Segment Start: Exercise input
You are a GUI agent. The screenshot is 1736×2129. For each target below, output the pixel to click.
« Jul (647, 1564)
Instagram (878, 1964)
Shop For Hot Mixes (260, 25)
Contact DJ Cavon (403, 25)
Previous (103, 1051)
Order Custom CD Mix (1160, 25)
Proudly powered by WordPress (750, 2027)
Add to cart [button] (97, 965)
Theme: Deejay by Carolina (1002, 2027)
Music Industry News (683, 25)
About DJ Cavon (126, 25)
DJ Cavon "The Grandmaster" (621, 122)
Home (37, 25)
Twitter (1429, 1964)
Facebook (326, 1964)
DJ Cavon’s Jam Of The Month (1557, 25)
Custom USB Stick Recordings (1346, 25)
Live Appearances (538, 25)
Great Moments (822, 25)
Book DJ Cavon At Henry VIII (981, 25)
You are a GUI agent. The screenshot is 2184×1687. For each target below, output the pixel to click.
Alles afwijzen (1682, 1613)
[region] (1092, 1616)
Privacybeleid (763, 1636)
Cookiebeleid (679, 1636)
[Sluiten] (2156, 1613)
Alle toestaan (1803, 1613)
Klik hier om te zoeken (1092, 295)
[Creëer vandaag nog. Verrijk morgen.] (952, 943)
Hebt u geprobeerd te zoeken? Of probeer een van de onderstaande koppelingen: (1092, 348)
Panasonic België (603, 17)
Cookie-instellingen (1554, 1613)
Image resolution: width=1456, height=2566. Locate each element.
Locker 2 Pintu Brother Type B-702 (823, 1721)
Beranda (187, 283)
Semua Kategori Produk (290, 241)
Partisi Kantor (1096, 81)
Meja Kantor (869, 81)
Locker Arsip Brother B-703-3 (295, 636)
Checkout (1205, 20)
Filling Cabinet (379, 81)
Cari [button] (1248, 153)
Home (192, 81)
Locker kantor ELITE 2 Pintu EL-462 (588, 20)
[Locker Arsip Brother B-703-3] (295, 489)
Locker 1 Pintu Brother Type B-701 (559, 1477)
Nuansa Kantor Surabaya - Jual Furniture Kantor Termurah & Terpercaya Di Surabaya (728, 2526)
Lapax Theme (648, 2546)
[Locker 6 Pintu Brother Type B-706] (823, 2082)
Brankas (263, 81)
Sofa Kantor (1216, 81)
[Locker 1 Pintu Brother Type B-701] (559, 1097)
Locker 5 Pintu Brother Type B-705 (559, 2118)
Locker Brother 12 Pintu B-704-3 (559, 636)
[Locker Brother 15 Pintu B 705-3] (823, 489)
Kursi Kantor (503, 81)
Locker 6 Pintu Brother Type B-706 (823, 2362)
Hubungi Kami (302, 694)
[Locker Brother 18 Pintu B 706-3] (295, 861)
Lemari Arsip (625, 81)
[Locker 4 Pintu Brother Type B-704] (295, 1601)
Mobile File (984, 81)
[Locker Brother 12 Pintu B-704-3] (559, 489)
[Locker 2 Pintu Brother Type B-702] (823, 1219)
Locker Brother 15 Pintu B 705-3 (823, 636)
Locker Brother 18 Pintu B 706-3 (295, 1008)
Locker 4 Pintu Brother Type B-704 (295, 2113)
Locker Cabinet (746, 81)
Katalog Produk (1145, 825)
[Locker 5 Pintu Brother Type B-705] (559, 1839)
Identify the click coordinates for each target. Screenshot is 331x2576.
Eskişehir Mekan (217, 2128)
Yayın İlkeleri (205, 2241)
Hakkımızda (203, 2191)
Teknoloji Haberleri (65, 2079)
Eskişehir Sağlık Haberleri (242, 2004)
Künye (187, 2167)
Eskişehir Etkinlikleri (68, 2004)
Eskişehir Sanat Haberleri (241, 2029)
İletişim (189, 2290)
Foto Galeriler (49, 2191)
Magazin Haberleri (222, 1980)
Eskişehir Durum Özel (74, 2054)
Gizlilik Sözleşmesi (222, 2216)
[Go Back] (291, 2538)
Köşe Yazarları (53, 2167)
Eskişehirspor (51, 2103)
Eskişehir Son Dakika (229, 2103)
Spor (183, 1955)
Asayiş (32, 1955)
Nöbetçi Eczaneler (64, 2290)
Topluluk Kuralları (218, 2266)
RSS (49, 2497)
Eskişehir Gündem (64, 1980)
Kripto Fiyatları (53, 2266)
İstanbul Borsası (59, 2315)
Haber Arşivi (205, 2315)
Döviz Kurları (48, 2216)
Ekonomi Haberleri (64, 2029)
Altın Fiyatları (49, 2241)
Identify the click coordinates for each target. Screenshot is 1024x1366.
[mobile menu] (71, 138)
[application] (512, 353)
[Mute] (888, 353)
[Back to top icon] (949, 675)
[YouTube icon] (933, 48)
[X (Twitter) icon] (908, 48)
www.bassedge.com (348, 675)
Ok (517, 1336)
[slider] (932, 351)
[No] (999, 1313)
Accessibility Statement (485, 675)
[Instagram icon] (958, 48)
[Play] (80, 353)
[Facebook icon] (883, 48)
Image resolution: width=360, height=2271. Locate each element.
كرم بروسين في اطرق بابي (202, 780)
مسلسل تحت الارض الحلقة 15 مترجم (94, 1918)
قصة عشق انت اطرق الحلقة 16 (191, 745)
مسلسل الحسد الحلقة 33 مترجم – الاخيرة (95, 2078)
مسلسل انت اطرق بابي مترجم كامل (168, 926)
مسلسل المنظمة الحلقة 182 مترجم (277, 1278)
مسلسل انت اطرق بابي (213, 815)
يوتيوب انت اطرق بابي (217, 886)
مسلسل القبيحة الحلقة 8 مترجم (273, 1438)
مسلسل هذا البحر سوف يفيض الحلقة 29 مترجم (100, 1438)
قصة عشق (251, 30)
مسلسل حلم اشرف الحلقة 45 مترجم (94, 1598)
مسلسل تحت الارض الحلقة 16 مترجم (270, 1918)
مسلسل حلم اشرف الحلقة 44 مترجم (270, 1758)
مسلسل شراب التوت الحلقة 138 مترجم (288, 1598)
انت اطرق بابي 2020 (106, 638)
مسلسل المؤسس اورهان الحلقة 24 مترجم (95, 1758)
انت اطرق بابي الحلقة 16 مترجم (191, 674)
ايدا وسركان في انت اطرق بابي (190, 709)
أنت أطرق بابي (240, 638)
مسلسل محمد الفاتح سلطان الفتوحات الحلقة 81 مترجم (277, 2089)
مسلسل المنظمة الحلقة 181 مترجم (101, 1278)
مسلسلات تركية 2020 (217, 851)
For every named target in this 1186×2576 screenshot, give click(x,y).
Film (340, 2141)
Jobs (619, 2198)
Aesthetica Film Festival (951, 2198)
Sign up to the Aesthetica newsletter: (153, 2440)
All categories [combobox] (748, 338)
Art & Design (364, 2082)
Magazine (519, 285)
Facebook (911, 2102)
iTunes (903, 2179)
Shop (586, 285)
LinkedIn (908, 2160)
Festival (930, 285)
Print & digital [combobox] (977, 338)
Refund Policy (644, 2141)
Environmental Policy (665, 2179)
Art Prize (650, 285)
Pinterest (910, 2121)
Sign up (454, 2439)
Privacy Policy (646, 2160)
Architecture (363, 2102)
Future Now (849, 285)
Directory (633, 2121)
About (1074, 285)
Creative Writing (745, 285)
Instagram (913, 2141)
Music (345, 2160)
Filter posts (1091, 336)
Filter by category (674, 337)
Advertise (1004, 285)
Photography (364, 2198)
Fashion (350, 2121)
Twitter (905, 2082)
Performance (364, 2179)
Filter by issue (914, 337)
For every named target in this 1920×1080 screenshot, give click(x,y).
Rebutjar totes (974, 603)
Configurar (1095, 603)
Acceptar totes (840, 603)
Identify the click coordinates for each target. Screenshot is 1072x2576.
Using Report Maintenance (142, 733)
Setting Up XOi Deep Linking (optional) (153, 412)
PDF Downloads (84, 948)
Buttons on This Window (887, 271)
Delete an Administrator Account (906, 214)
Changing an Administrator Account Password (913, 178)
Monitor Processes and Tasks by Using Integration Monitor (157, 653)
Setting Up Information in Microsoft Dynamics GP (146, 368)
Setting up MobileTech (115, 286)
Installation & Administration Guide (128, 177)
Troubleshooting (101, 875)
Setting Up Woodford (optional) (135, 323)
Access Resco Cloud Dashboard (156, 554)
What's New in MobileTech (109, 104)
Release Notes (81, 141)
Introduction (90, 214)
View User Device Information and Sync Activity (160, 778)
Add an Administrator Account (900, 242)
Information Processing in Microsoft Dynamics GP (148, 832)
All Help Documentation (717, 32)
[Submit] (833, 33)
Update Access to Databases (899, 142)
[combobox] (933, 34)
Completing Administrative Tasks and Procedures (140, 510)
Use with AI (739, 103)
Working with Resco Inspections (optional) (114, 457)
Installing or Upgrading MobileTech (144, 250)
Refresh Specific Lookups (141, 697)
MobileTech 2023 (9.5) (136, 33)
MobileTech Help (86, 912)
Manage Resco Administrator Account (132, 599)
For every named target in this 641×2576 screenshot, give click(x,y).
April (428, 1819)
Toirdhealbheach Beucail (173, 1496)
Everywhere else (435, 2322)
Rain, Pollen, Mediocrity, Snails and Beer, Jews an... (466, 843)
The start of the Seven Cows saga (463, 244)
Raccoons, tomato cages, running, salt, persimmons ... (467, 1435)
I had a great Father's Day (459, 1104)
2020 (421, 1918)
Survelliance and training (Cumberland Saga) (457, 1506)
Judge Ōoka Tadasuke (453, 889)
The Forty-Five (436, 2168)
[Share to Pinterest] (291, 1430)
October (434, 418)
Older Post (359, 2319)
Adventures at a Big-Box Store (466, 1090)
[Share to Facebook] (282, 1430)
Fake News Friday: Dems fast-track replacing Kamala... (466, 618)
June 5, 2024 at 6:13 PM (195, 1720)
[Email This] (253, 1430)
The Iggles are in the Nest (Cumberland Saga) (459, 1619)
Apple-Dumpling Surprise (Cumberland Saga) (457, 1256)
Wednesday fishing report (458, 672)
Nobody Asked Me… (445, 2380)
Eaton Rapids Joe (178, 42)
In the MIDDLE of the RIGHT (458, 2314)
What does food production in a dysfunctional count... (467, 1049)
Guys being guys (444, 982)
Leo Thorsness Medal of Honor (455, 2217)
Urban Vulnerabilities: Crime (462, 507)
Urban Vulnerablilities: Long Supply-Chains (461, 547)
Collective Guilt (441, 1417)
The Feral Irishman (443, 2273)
Segment End: Exercise input
Work to complete: Return, unchanged, the run of lines above that opens with the line containing "Art Prize (650, 285)" and closes with the line containing "Use with AI (739, 103)". Include both.

Your solution:
Art Prize (650, 285)
Pinterest (910, 2121)
Sign up (454, 2439)
Privacy Policy (646, 2160)
Architecture (363, 2102)
Future Now (849, 285)
Directory (633, 2121)
About (1074, 285)
Creative Writing (745, 285)
Instagram (913, 2141)
Music (345, 2160)
Filter posts (1091, 336)
Filter by category (674, 337)
Advertise (1004, 285)
Photography (364, 2198)
Fashion (350, 2121)
Twitter (905, 2082)
Performance (364, 2179)
Filter by issue (914, 337)
For every named target in this 1920×1080 screenshot, give click(x,y).
Rebutjar totes (974, 603)
Configurar (1095, 603)
Acceptar totes (840, 603)
Identify the click coordinates for each target. Screenshot is 1072x2576.
Using Report Maintenance (142, 733)
Setting Up XOi Deep Linking (optional) (153, 412)
PDF Downloads (84, 948)
Buttons on This Window (887, 271)
Delete an Administrator Account (906, 214)
Changing an Administrator Account Password (913, 178)
Monitor Processes and Tasks by Using Integration Monitor (157, 653)
Setting Up Information in Microsoft Dynamics GP (146, 368)
Setting up MobileTech (115, 286)
Installation & Administration Guide (128, 177)
Troubleshooting (101, 875)
Setting Up Woodford (optional) (135, 323)
Access Resco Cloud Dashboard (156, 554)
What's New in MobileTech (109, 104)
Release Notes (81, 141)
Introduction (90, 214)
View User Device Information and Sync Activity (160, 778)
Add an Administrator Account (900, 242)
Information Processing in Microsoft Dynamics GP (148, 832)
All Help Documentation (717, 32)
[Submit] (833, 33)
Update Access to Databases (899, 142)
[combobox] (933, 34)
Completing Administrative Tasks and Procedures (140, 510)
Use with AI (739, 103)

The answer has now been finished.